── Material supplied
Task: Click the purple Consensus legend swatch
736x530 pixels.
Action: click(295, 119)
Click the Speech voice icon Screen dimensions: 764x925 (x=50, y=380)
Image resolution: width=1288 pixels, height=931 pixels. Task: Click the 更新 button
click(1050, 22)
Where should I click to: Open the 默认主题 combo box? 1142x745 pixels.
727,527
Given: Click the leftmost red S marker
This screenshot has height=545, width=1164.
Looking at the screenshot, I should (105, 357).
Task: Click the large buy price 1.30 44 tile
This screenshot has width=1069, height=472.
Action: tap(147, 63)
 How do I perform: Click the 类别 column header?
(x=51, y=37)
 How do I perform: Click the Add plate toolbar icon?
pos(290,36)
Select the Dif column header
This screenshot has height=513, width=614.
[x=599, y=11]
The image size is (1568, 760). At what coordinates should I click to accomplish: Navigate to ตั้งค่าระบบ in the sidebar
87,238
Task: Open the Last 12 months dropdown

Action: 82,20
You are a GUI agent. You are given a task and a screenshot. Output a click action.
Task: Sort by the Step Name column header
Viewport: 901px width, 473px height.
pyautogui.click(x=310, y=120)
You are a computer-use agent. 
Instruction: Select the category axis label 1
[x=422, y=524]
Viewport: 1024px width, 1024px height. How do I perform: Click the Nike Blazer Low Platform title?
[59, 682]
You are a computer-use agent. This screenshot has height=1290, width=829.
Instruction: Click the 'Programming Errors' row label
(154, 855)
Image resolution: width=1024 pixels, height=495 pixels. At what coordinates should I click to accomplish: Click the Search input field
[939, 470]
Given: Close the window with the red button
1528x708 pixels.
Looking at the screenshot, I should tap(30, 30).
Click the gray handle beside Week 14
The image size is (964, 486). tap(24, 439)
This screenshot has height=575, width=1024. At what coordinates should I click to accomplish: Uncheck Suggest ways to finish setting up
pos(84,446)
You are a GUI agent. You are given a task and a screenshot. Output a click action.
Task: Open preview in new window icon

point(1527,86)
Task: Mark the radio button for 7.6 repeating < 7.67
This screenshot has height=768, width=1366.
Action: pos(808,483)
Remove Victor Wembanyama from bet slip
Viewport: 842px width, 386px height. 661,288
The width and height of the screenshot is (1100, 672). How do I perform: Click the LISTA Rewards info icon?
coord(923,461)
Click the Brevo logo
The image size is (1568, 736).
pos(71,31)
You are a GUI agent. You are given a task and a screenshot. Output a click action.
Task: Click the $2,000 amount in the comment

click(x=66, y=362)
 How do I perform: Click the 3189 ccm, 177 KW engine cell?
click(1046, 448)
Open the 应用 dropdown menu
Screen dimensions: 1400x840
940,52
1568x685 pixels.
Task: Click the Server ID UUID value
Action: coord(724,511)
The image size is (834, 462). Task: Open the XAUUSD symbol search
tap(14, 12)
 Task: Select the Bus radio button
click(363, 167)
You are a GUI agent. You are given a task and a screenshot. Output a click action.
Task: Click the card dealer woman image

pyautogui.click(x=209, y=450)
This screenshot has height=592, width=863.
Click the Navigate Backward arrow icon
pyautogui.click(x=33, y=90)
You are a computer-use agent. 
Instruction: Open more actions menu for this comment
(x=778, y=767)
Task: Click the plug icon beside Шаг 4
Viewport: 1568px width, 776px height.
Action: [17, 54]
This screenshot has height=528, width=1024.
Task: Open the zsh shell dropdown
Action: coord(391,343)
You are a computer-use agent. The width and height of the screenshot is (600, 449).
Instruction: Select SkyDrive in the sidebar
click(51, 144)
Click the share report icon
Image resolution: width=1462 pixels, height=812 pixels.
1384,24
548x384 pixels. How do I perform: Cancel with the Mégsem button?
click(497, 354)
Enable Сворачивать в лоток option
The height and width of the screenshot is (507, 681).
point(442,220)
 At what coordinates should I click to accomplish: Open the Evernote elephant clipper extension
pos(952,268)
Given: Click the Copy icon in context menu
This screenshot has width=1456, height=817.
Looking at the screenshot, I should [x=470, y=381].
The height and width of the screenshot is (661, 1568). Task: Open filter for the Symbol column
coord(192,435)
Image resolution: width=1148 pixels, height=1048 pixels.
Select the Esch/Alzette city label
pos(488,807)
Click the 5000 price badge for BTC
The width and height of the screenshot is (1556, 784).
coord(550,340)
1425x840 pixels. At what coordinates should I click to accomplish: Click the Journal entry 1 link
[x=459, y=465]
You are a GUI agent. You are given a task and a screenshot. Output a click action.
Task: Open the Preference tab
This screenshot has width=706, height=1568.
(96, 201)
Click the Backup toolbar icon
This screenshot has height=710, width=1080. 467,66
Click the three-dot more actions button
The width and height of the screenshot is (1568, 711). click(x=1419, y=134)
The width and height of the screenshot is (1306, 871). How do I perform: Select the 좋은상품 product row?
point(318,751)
────
[Task brief] Please repeat the entries above exactly as they read.

[Reply to the task]
Task: Click the purple Consensus legend swatch
736x530 pixels.
Action: click(295, 119)
Click the Speech voice icon Screen dimensions: 764x925 (x=50, y=380)
Image resolution: width=1288 pixels, height=931 pixels. Task: Click the 更新 button
click(1050, 22)
Where should I click to: Open the 默认主题 combo box? 1142x745 pixels.
727,527
Given: Click the leftmost red S marker
This screenshot has height=545, width=1164.
Looking at the screenshot, I should (105, 357).
Task: Click the large buy price 1.30 44 tile
This screenshot has width=1069, height=472.
Action: tap(147, 63)
 How do I perform: Click the 类别 column header?
(x=51, y=37)
 How do I perform: Click the Add plate toolbar icon?
pos(290,36)
Select the Dif column header
This screenshot has height=513, width=614.
[x=599, y=11]
The image size is (1568, 760). At what coordinates should I click to accomplish: Navigate to ตั้งค่าระบบ in the sidebar
87,238
Task: Open the Last 12 months dropdown

Action: 82,20
You are a GUI agent. You are given a task and a screenshot. Output a click action.
Task: Sort by the Step Name column header
Viewport: 901px width, 473px height.
pyautogui.click(x=310, y=120)
You are a computer-use agent. 
Instruction: Select the category axis label 1
[x=422, y=524]
Viewport: 1024px width, 1024px height. How do I perform: Click the Nike Blazer Low Platform title?
[59, 682]
You are a computer-use agent. This screenshot has height=1290, width=829.
Instruction: Click the 'Programming Errors' row label
(154, 855)
Image resolution: width=1024 pixels, height=495 pixels. At what coordinates should I click to accomplish: Click the Search input field
[939, 470]
Given: Close the window with the red button
1528x708 pixels.
Looking at the screenshot, I should tap(30, 30).
Click the gray handle beside Week 14
The image size is (964, 486). tap(24, 439)
This screenshot has height=575, width=1024. At what coordinates should I click to accomplish: Uncheck Suggest ways to finish setting up
pos(84,446)
You are a GUI agent. You are given a task and a screenshot. Output a click action.
Task: Open preview in new window icon

point(1527,86)
Task: Mark the radio button for 7.6 repeating < 7.67
This screenshot has height=768, width=1366.
Action: pos(808,483)
Remove Victor Wembanyama from bet slip
Viewport: 842px width, 386px height. 661,288
The width and height of the screenshot is (1100, 672). How do I perform: Click the LISTA Rewards info icon?
coord(923,461)
Click the Brevo logo
The image size is (1568, 736).
pos(71,31)
You are a GUI agent. You are given a task and a screenshot. Output a click action.
Task: Click the $2,000 amount in the comment

click(x=66, y=362)
 How do I perform: Click the 3189 ccm, 177 KW engine cell?
click(1046, 448)
Open the 应用 dropdown menu
Screen dimensions: 1400x840
940,52
1568x685 pixels.
Task: Click the Server ID UUID value
Action: coord(724,511)
The image size is (834, 462). Task: Open the XAUUSD symbol search
tap(14, 12)
 Task: Select the Bus radio button
click(363, 167)
You are a GUI agent. You are given a task and a screenshot. Output a click action.
Task: Click the card dealer woman image

pyautogui.click(x=209, y=450)
This screenshot has height=592, width=863.
Click the Navigate Backward arrow icon
pyautogui.click(x=33, y=90)
You are a computer-use agent. 
Instruction: Open more actions menu for this comment
(x=778, y=767)
Task: Click the plug icon beside Шаг 4
Viewport: 1568px width, 776px height.
Action: [17, 54]
This screenshot has height=528, width=1024.
Task: Open the zsh shell dropdown
Action: coord(391,343)
You are a computer-use agent. The width and height of the screenshot is (600, 449).
Instruction: Select SkyDrive in the sidebar
click(51, 144)
Click the share report icon
Image resolution: width=1462 pixels, height=812 pixels.
1384,24
548x384 pixels. How do I perform: Cancel with the Mégsem button?
click(497, 354)
Enable Сворачивать в лоток option
The height and width of the screenshot is (507, 681).
point(442,220)
 At what coordinates should I click to accomplish: Open the Evernote elephant clipper extension
pos(952,268)
Given: Click the Copy icon in context menu
This screenshot has width=1456, height=817.
Looking at the screenshot, I should [x=470, y=381].
The height and width of the screenshot is (661, 1568). Task: Open filter for the Symbol column
coord(192,435)
Image resolution: width=1148 pixels, height=1048 pixels.
Select the Esch/Alzette city label
pos(488,807)
Click the 5000 price badge for BTC
The width and height of the screenshot is (1556, 784).
coord(550,340)
1425x840 pixels. At what coordinates should I click to accomplish: Click the Journal entry 1 link
[x=459, y=465]
You are a GUI agent. You are given a task and a screenshot. Output a click action.
Task: Open the Preference tab
This screenshot has width=706, height=1568.
(96, 201)
Click the Backup toolbar icon
This screenshot has height=710, width=1080. 467,66
Click the three-dot more actions button
The width and height of the screenshot is (1568, 711). click(x=1419, y=134)
The width and height of the screenshot is (1306, 871). How do I perform: Select the 좋은상품 product row?
point(318,751)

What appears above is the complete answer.